### TASK STATEMENT
Reproduce every one of the records below word for word, leaving out the pictures.

### DATASET ENTRIES
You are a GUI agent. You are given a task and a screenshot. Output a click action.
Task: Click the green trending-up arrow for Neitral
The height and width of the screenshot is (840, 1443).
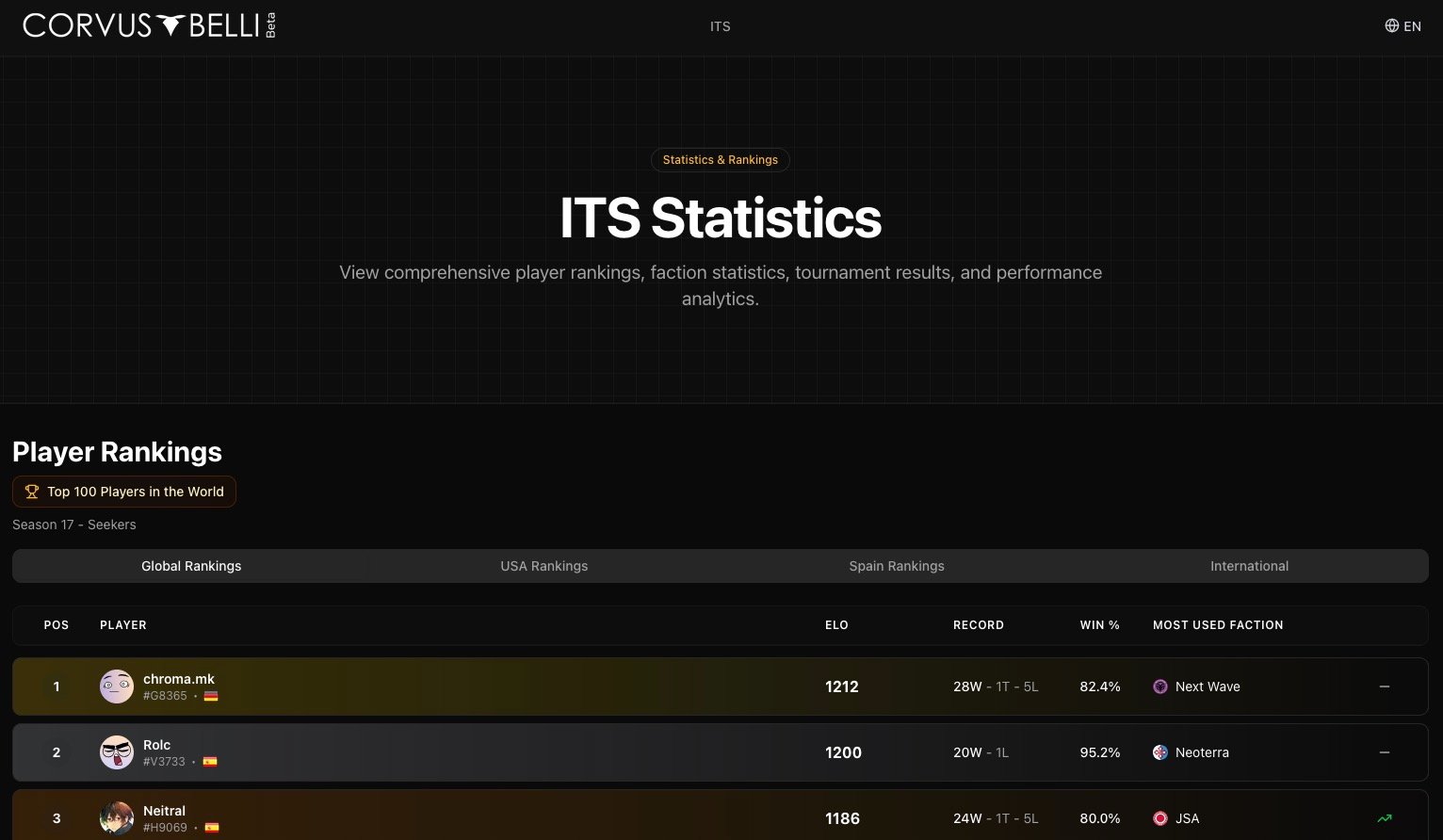tap(1384, 818)
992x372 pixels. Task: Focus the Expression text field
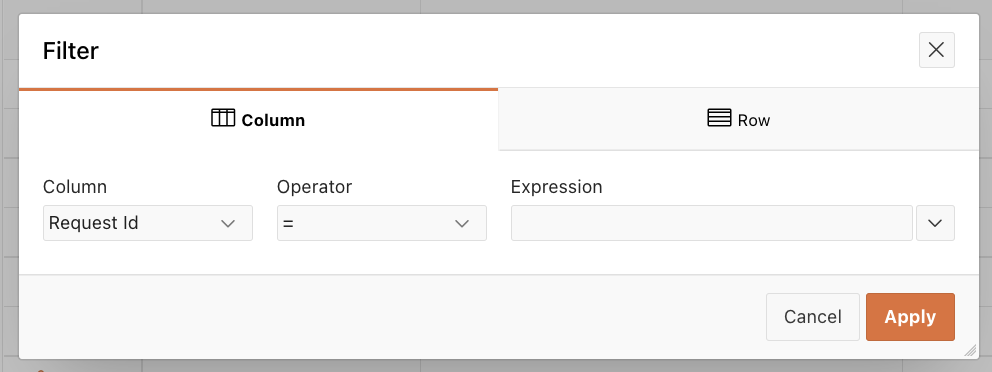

### EXERCISE ANSWER
You are a GUI agent. You are given a task and a screenshot. Output a click action.
Task: Click the green trending-up arrow for Neitral
The height and width of the screenshot is (840, 1443).
tap(1384, 818)
992x372 pixels. Task: Focus the Expression text field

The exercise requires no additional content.